What needs to be done: Consider the records below. How many of their lines include the word "named"? State the number and nothing else.

Extracted records:
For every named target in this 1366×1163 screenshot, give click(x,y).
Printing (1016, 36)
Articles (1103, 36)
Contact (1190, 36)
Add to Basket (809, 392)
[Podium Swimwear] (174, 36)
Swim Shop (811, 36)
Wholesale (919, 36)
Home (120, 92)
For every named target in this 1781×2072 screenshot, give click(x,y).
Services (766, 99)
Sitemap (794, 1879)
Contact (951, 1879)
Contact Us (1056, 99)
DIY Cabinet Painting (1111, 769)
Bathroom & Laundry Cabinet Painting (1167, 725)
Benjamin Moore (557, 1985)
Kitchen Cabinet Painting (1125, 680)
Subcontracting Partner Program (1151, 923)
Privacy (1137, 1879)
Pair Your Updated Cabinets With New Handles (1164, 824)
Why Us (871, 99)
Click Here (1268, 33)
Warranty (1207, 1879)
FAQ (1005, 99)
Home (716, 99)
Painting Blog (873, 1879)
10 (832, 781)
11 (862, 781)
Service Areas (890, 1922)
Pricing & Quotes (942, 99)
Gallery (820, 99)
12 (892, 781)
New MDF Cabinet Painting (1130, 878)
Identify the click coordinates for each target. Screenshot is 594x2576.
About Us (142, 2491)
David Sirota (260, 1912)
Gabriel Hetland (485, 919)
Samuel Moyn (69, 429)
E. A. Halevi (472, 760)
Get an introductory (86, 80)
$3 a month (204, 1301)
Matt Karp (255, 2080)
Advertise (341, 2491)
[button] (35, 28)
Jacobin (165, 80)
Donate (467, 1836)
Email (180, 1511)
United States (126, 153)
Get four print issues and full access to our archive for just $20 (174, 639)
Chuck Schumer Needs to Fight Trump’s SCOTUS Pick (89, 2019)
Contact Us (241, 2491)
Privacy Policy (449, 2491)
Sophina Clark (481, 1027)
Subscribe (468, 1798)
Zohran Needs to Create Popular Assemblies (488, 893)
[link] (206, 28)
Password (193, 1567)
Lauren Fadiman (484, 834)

Exercise response: 2